Arrange the following items as a numbered list, leaving out any blank lines.

Item position entries:
· · · · · · ·
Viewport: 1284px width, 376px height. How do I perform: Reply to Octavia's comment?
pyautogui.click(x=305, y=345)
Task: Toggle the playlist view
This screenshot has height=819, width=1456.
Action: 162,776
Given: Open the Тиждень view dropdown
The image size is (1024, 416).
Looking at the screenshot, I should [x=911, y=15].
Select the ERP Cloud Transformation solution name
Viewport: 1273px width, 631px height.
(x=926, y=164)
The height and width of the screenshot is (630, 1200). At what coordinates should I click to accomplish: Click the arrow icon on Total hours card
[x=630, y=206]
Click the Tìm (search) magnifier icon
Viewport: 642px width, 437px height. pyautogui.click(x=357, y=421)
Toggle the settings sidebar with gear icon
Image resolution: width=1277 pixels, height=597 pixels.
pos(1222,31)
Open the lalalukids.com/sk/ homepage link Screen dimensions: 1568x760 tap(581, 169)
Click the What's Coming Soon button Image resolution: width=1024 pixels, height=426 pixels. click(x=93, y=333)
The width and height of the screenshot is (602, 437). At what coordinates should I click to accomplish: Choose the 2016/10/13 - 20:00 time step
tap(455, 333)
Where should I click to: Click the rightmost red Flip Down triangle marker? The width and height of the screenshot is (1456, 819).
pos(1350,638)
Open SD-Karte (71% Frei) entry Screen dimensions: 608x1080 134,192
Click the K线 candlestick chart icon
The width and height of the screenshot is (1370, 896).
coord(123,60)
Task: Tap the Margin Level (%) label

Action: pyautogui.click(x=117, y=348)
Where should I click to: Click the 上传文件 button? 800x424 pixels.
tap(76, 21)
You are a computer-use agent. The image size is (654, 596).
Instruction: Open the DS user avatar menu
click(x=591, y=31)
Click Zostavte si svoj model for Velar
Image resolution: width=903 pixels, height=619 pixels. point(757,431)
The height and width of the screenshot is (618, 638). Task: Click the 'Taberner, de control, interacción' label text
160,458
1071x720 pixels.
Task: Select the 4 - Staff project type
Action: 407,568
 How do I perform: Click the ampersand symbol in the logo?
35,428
· · · · · · ·
### Output of the task
1. Viewport: 1284px width, 376px height. How do I perform: Reply to Octavia's comment?
2. pyautogui.click(x=305, y=345)
3. Task: Toggle the playlist view
4. This screenshot has height=819, width=1456.
5. Action: 162,776
6. Given: Open the Тиждень view dropdown
7. The image size is (1024, 416).
8. Looking at the screenshot, I should [x=911, y=15].
9. Select the ERP Cloud Transformation solution name
10. Viewport: 1273px width, 631px height.
11. (x=926, y=164)
12. The height and width of the screenshot is (630, 1200). At what coordinates should I click to accomplish: Click the arrow icon on Total hours card
13. [x=630, y=206]
14. Click the Tìm (search) magnifier icon
15. Viewport: 642px width, 437px height. pyautogui.click(x=357, y=421)
16. Toggle the settings sidebar with gear icon
17. Image resolution: width=1277 pixels, height=597 pixels.
18. pos(1222,31)
19. Open the lalalukids.com/sk/ homepage link Screen dimensions: 1568x760 tap(581, 169)
20. Click the What's Coming Soon button Image resolution: width=1024 pixels, height=426 pixels. click(x=93, y=333)
21. The width and height of the screenshot is (602, 437). At what coordinates should I click to accomplish: Choose the 2016/10/13 - 20:00 time step
22. tap(455, 333)
23. Where should I click to: Click the rightmost red Flip Down triangle marker? The width and height of the screenshot is (1456, 819).
24. pos(1350,638)
25. Open SD-Karte (71% Frei) entry Screen dimensions: 608x1080 134,192
26. Click the K线 candlestick chart icon
27. The width and height of the screenshot is (1370, 896).
28. coord(123,60)
29. Task: Tap the Margin Level (%) label
30. Action: pyautogui.click(x=117, y=348)
31. Where should I click to: Click the 上传文件 button? 800x424 pixels.
32. tap(76, 21)
33. You are a computer-use agent. The image size is (654, 596).
34. Instruction: Open the DS user avatar menu
35. click(x=591, y=31)
36. Click Zostavte si svoj model for Velar
37. Image resolution: width=903 pixels, height=619 pixels. point(757,431)
38. The height and width of the screenshot is (618, 638). Task: Click the 'Taberner, de control, interacción' label text
39. 160,458
40. 1071x720 pixels.
41. Task: Select the 4 - Staff project type
42. Action: 407,568
43.  How do I perform: Click the ampersand symbol in the logo?
44. 35,428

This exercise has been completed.